=== Records shown ===

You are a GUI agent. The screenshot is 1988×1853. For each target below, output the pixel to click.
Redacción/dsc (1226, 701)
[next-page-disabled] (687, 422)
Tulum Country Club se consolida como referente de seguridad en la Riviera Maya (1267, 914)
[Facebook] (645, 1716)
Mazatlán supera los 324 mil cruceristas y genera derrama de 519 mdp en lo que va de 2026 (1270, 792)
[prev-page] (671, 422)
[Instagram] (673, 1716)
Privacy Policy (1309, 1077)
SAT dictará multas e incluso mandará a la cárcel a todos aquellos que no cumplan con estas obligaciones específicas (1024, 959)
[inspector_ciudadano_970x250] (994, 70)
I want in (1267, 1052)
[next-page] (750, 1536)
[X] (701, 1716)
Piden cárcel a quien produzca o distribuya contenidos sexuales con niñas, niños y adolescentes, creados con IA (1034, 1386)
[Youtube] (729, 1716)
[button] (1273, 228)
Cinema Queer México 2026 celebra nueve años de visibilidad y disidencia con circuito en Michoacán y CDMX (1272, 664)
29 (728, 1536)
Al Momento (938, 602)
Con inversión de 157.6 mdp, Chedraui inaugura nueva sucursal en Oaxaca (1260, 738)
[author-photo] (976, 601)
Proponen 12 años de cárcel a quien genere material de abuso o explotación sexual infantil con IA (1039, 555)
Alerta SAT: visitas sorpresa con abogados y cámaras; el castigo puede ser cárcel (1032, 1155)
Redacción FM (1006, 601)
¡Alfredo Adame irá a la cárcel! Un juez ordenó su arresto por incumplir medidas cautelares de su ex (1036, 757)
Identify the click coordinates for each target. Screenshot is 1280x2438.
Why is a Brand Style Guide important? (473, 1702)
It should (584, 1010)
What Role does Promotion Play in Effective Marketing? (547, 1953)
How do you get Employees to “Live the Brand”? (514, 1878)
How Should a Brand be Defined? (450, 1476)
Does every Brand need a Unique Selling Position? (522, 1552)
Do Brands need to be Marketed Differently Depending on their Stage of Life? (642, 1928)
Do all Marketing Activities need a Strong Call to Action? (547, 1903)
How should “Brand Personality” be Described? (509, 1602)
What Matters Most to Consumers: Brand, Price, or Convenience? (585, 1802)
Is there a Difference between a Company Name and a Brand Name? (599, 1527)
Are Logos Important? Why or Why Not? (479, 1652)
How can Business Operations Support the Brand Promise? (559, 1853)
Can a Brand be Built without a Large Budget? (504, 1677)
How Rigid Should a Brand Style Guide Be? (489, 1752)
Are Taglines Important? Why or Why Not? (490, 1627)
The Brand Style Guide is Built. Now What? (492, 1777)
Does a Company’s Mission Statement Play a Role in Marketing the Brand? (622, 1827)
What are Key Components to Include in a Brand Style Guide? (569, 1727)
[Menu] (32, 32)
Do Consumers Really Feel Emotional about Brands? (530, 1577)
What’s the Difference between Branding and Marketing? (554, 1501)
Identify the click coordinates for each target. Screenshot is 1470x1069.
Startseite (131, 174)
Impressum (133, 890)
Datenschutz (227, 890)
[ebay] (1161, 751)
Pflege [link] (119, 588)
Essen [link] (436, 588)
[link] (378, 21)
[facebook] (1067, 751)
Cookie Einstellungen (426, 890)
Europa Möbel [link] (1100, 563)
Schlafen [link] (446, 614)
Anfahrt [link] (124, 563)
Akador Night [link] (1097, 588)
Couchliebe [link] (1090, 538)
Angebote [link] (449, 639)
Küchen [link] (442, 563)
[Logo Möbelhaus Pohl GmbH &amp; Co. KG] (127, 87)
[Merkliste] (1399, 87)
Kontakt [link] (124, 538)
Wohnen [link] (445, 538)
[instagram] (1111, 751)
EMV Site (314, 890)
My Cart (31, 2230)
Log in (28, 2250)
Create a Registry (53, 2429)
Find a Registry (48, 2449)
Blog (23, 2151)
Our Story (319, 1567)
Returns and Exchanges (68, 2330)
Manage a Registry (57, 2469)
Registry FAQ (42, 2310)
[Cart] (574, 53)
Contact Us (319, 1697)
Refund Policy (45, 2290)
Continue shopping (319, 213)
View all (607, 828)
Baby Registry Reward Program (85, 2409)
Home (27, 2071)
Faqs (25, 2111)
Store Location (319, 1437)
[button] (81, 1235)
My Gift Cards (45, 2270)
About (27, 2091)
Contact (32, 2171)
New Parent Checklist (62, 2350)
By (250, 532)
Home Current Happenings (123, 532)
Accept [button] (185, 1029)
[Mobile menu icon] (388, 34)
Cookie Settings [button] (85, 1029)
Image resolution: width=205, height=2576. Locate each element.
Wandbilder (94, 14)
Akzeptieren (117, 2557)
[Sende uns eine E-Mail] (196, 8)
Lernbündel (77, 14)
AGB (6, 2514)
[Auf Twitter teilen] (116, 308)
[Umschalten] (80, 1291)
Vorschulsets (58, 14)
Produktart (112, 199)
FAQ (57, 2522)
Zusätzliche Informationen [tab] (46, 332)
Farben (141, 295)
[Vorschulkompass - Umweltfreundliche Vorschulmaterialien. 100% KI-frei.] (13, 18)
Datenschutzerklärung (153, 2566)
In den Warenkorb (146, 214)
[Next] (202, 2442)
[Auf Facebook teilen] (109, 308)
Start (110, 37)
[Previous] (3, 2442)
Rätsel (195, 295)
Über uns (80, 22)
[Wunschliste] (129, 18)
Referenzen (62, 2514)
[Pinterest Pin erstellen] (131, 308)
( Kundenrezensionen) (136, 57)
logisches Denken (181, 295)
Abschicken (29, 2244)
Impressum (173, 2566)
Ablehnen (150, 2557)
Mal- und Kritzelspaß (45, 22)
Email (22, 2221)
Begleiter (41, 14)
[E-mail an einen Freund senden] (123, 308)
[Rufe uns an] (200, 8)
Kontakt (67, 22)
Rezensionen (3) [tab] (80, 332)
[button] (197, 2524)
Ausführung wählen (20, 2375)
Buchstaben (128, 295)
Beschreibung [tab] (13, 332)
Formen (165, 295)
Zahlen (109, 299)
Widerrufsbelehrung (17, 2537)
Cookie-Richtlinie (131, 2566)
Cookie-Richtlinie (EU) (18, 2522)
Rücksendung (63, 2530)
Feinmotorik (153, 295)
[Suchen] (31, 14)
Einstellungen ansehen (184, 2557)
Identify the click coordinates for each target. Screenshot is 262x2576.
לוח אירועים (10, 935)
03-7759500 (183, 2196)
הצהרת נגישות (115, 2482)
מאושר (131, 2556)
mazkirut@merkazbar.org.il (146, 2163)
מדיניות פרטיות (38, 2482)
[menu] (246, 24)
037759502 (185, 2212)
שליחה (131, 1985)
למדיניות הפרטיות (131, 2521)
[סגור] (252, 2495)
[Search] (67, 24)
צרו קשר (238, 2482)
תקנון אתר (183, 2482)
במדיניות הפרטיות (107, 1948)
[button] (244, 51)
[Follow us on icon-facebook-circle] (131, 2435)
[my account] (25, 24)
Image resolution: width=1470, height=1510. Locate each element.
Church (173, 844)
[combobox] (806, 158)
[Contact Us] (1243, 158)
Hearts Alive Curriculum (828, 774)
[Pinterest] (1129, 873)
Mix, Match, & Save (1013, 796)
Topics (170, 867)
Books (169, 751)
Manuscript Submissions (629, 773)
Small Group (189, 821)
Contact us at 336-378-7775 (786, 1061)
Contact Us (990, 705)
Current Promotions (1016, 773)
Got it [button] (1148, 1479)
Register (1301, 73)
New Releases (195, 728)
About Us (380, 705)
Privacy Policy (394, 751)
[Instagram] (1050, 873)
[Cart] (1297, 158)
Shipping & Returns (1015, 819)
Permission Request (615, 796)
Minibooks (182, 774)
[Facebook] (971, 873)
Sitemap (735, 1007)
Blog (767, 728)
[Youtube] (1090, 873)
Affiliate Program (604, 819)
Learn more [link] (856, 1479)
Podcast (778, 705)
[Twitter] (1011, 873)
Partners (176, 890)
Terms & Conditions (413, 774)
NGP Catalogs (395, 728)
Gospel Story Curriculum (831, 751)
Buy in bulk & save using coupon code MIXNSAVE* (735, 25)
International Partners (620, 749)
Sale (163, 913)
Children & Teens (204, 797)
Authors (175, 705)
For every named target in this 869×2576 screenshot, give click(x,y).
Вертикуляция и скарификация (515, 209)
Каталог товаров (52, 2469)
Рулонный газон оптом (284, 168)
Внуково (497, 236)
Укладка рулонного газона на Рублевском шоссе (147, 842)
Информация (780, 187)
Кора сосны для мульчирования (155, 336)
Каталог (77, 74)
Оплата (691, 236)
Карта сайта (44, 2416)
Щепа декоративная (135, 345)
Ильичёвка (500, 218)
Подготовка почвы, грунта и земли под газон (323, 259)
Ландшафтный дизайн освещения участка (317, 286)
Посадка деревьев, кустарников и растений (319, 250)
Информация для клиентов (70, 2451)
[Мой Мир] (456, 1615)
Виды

===

Task brief ::
Output exactly the lines of the records from the first through the one bearing "Cinema Queer México", both ends included.

Task solution ::
You are a GUI agent. The screenshot is 1988×1853. For each target below, output the pixel to click.
Redacción/dsc (1226, 701)
[next-page-disabled] (687, 422)
Tulum Country Club se consolida como referente de seguridad en la Riviera Maya (1267, 914)
[Facebook] (645, 1716)
Mazatlán supera los 324 mil cruceristas y genera derrama de 519 mdp en lo que va de 2026 (1270, 792)
[prev-page] (671, 422)
[Instagram] (673, 1716)
Privacy Policy (1309, 1077)
SAT dictará multas e incluso mandará a la cárcel a todos aquellos que no cumplan con estas obligaciones específicas (1024, 959)
[inspector_ciudadano_970x250] (994, 70)
I want in (1267, 1052)
[next-page] (750, 1536)
[X] (701, 1716)
Piden cárcel a quien produzca o distribuya contenidos sexuales con niñas, niños y adolescentes, creados con IA (1034, 1386)
[Youtube] (729, 1716)
[button] (1273, 228)
Cinema Queer México 2026 celebra nueve años de visibilidad y disidencia con circuito en Michoacán y CDMX (1272, 664)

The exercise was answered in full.